> **Exercise requirements**
1) According to the column about Dan Snyder and the congressional subpoena, who was the Committee chairman who announced that Snyder would be subpoenaed?
2) Carry on the column about Dan Snyder and the congressional subpoena from its last sentence.

> **Extract**

How to evade a federal subpoena without really trying
July 19, 2022
by Steve Thomas
I know I said just last week that this column was going to change to include a wider breadth of topics, but the idea of Washington Redskins Washington Football Team Washington Commanders Washington owner Dan Snyder floating aimlessly around the Mediterranean Sea is too good of an opportunity to pass up. I’d like to spend a few moments discussing what’s going on here and what it means for the improper congressional inquiry into the Washington team.
As everyone knows, a few weeks ago, the House Oversight Committee invited Snyder and NFL Commissioner Roger Goodell to testify about the allegations of abuse of women and others, as well as the stories of financial impropriety that have been leveled against the team. Goodell showed up and answered all questions, about which I extensively wrote a few weeks ago (click here to read). Snyder declined the invitation, and the committee was petty enough to leave an empty chair and nametag for him at the Goodell hearing when everyone knew he wasn’t going to be there.
At the end of that hearing, the Committee chairman, Carolyn Maloney, made a big, public point to announce that the Committee was going to subpoena Snyder – remember, this whole process is nothing more than a callous, cynical, and inappropriate attempt to pander for votes. Snyder, of course, is apparently currently floating around on his kazillion-dollar luxury yacht off the coast of Italy and other fabulous places, purportedl to conduct business. There’s a Twitter account, @DanSnydersYacht, which claims to be able to track the boat. How this happens from a technical perspective is a mystery to me – how does one hack into the GPS of a boat that’s halfway across the world? Regardless, if this account is to believed, Snyder has spent the last several weeks in the region, with the only distraction being Snyder’s jet flying to Italy, then back to Dulles, and another Snyder jet flying to the Bahamas shortly thereafter.

> **Recorded information**

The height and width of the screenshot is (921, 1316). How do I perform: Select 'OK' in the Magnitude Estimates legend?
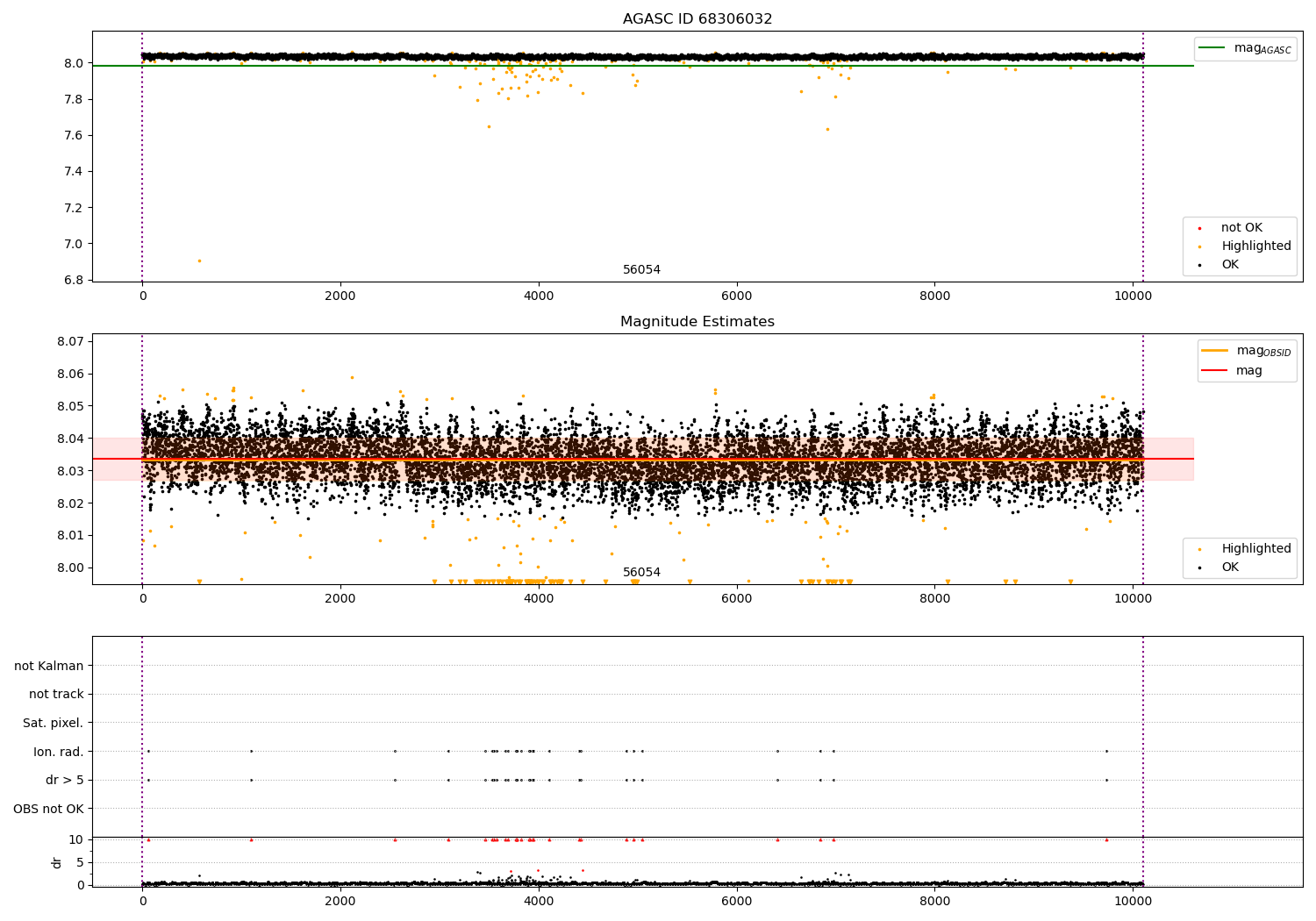(x=1230, y=568)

> **Responses**
1) Carolyn Maloney

2)
Snyder’s location may be something of a mystery, but one thing’s for certain: he clearly has no intention of allowing himself to be caught by a process server with a subpoena. Further, his attorney refused to accept service for the subpoena, stating that she lacked authority to accept service. Instead, Snyder’s attorney offered to produce him for voluntary testimony on July 28, which the Committee refused. His attorneys also made it known that they had requested that the Committee provide documents that would be presented to Snyder in his testimony, plus a scope of topics to be discussed. The Committee refused both his offer of voluntary testimony and his demands for documents and topics. On the surface, Snyder’s actions seem cowardly and wholly unworthy of a guy who “leads” – and I mean that in the most basic possible sense – a multibillion dollar professional sports team. This may be true to some degree, but there’s more going on than it may appear.
This is a case of Snyder doing what he’s always done, which is fighting tooth and nail at every turn, even when it’s not the wisest strategy to do so. Congressional testimony comes with the penalty of perjury, so Snyder can’t outright lie to Congress, but a voluntary appearance does have protections that don’t exist with testimony under a subpoena. Snyder and/or the Washington organization has entered into an unknown number of non-disclosure agreements with certain accusers who used to be part of the organization. The average business non-disclosure agreement contains language that prohibits each party from disclosing the subject information to anyone outside of attorneys and certain other advisors without approval of the opposing party. To fail to do so means a breach of the agreement, and that will come with a financial penalty, which is often pre-agreed, and it may also have language in which the parties pre-agree to not dispute an injunction upon breach.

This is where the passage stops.